Éloge de la sororité, la série de l’actrice irlandaise Sharon Horgan flirte avec le thriller dans une deuxième saison très sombre.
Cinq sœurs se parlent, se crient dessus, se soutiennent, rient, pleurent ensemble et bien plus encore… Si il fallait résumer Mauvaises sœursdont la deuxième saison arrive sur Apple TV+, dans une image saisissante, ce serait d’abord par un effet visuel de groupe, ces quelques femmes de la trentaine à la cinquantaine, filmées en plans larges toutes ensemble, partageant blagues et confessions, douleurs et petites gloires. Cela se produit plusieurs fois par épisode. Une manière de remettre la question du regard au centre du jeu, même si cette comédie noire presque 100% irlandaise n’est pas une série chic qui cherche des effets cinéma. Mais quand la fiction féminine sort du cadre classique, la caméra s’adapte. Il faut capturer Eva, Grace, Ursula, Bibi et Becka dans toute leur splendeur désordonnée, leur façon de s’étaler un peu trop. Ils sont ici le sujet, jamais l’objet.
Bien sûr, Mauvaises sœurs raconte une histoire concrète, dont la sororité est la toile de fond et la violence circulant des hommes vers les femmes – et parfois en retour – le nœud central. Dans la première saison, construite en flashbacks, il s’agissait du mari violent de Grace, un méchant dont personne n’était heureux de se débarrasser. Tout s’articulait autour du mystère de sa mort et d’une éventuelle arnaque à l’assurance. Dans les nouveaux épisodes (alerte spoiler), ce qui s’est passé a de profondes conséquences, notamment pour Grace, toujours perdue, tendue et paniquée. Un coupable idéal.
Une deuxième saison plus sombre
Plus sombre que la première, même si elle reste très drôle – plus de répartie, tu meurs -, cette deuxième saison de Mauvaises sœurs montre le piège dans lequel les sœurs ont tendance à tomber, celui de la violence comme loi informelle d’une société patriarcale, qui inonde presque tous les recoins de nos réalités. L’arrivée d’un beau garçon plutôt tourmenté vient bouleverser la situation et il semble que la perspective du bonheur soit interdite, dans cette Irlande à la fois bucolique et froide.
Les déceptions et les problèmes se succèdent, avec parfois cette tendance de la série à étirer inutilement son intrigue, en multipliant les rebondissements un peu prévisibles, voire artificiels, qui on le comprend n’intéressent pas forcément le créateur. -l’actrice Sharon Horgan (déjà aux manettes de l’excellent Catastrophe), qui excelle en revanche à développer en parallèle un autre rythme, propre à ses héroïnes.
Une sororité émouvante
Cela donne par exemple le cinquième épisode, où la mélancolie et le deuil dominent, dans un moment d’auto-observation très profond, une réflexion sur les blessures diffuses subies par chacun.
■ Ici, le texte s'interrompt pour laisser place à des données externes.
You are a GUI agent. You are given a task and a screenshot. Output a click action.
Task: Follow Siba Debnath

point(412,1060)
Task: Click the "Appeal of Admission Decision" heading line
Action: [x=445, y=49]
C’est une très belle histoire de femmes qui recherchent le temps qu’elles ont trouvé. Cela permet de montrer des personnages divers mais unis, véritablement uniques en leur genre, cherchant à comprendre à travers eux les cycles de la vie – naissance, mort, ménopause. Il y a un charme à Mauvaises sœursune forme d’élégance morale – y compris dans l’excès – qui la rend parfois écrasante. Imparfait, il l’est certes, mais sans jamais boiter. Parce qu’elle reste toujours debout.
Mauvaises sœurssaison 2, avec Sharon Horgan et Sarah Greene, sur Apple TV+ (disponible).